=== Begin Enclosure ===
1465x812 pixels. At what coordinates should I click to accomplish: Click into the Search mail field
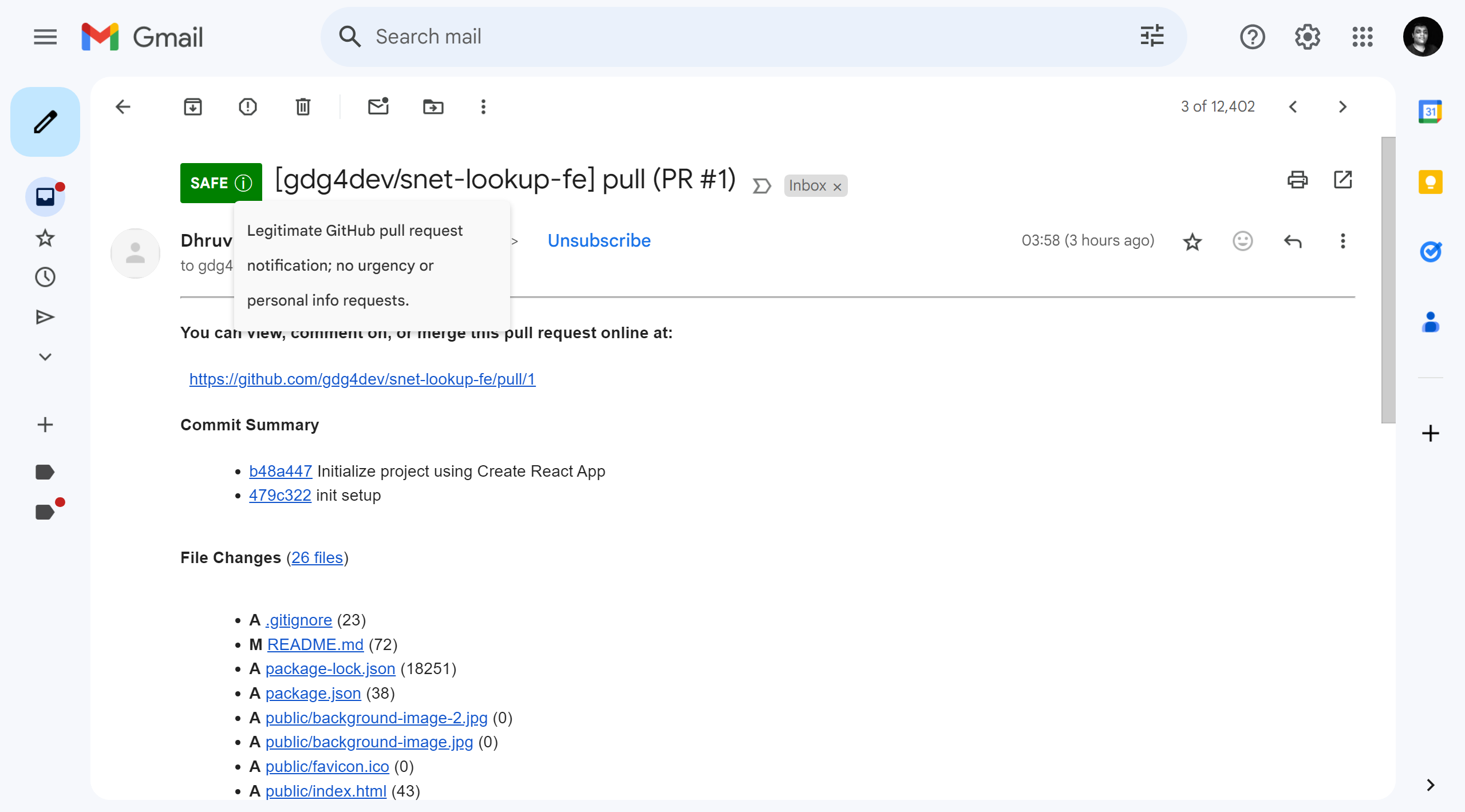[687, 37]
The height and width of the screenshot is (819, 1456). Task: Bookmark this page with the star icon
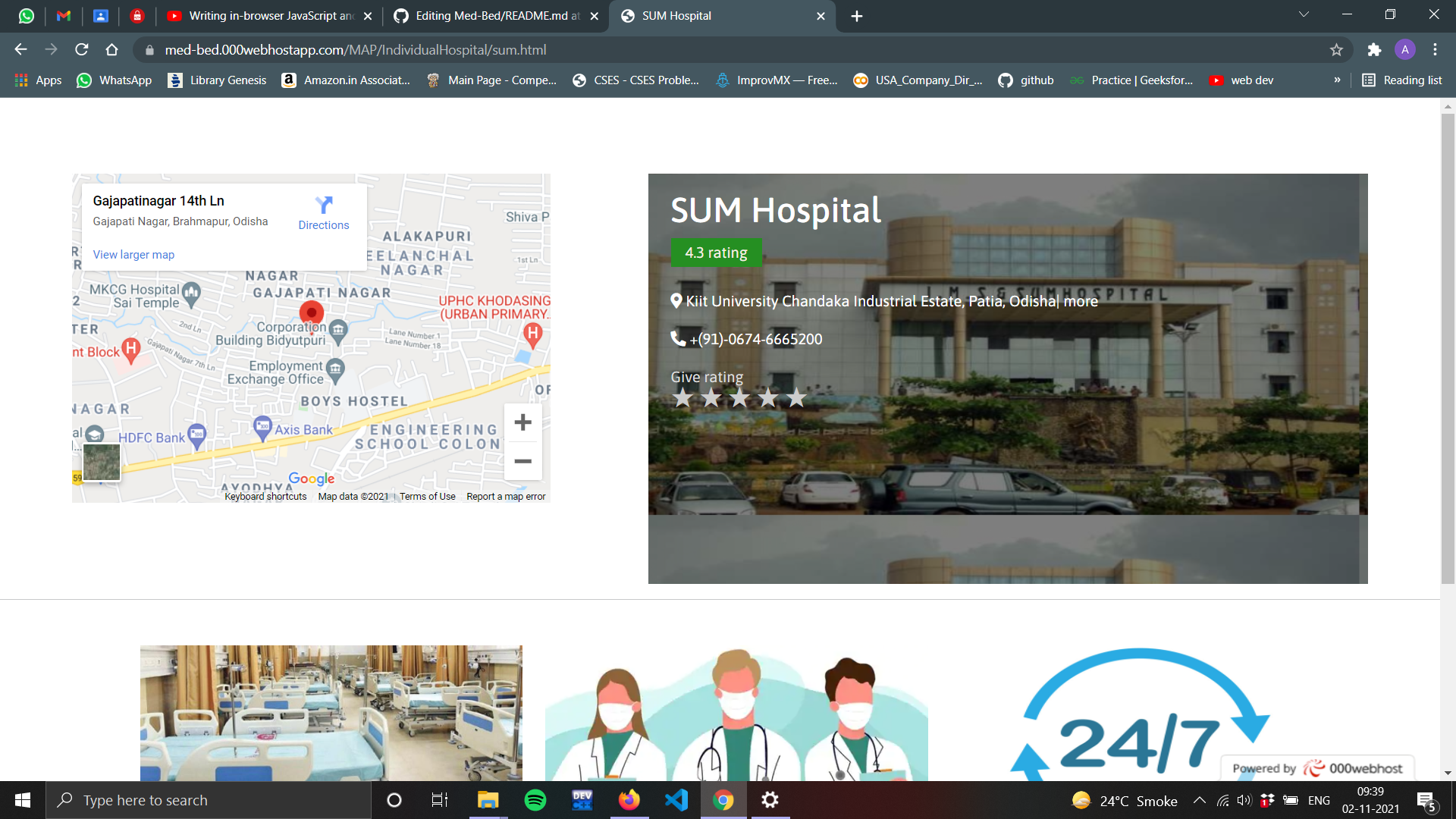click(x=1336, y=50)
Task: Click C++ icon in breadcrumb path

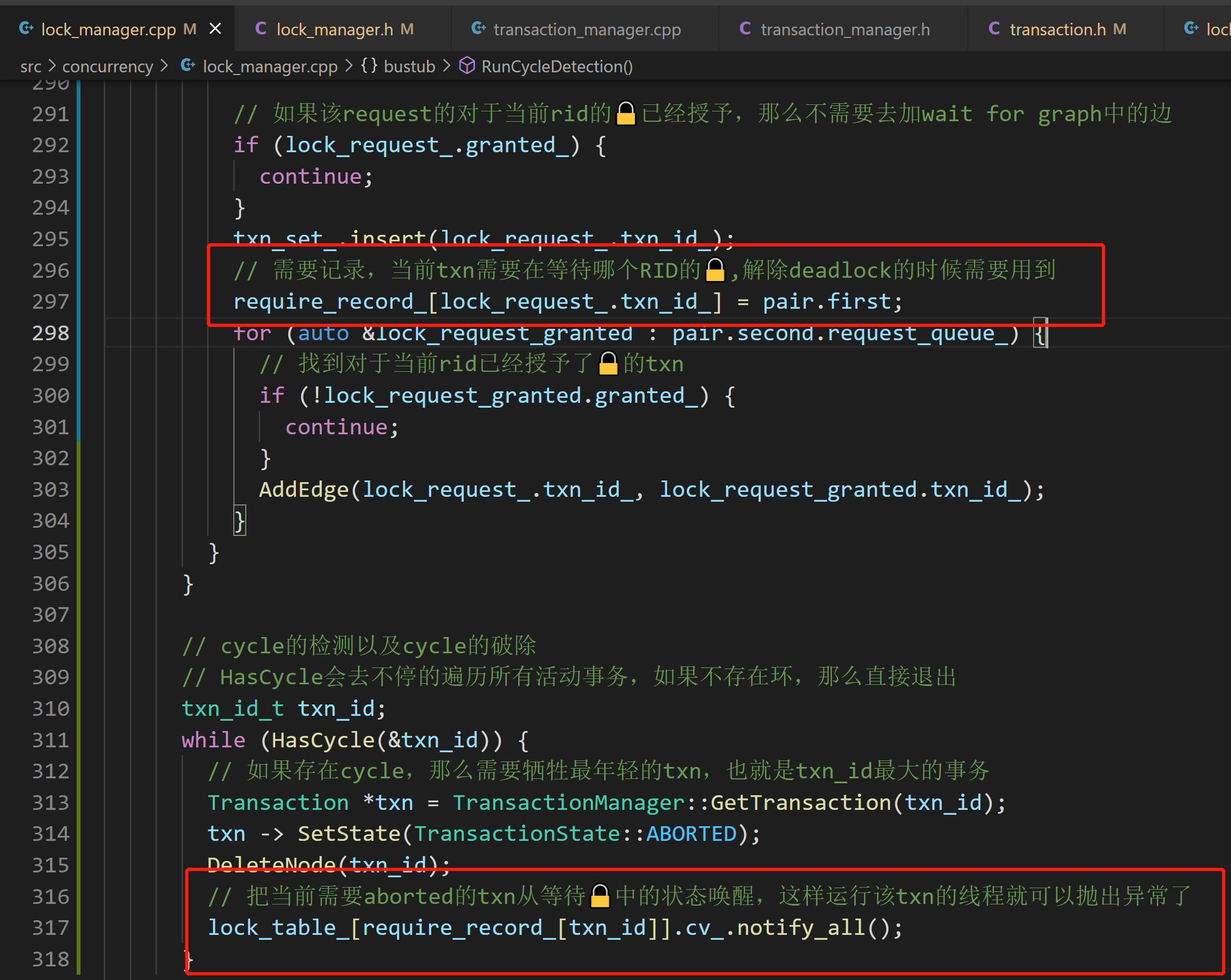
=== End Enclosure ===
**Exercise prompt**
What's needed is an exact copy of every entry, free of pictures.

**Response area**
1465x812 pixels. At what coordinates should I click to accomplish: Click into the Search mail field
[687, 37]
The height and width of the screenshot is (819, 1456). Task: Bookmark this page with the star icon
click(x=1336, y=50)
Task: Click C++ icon in breadcrumb path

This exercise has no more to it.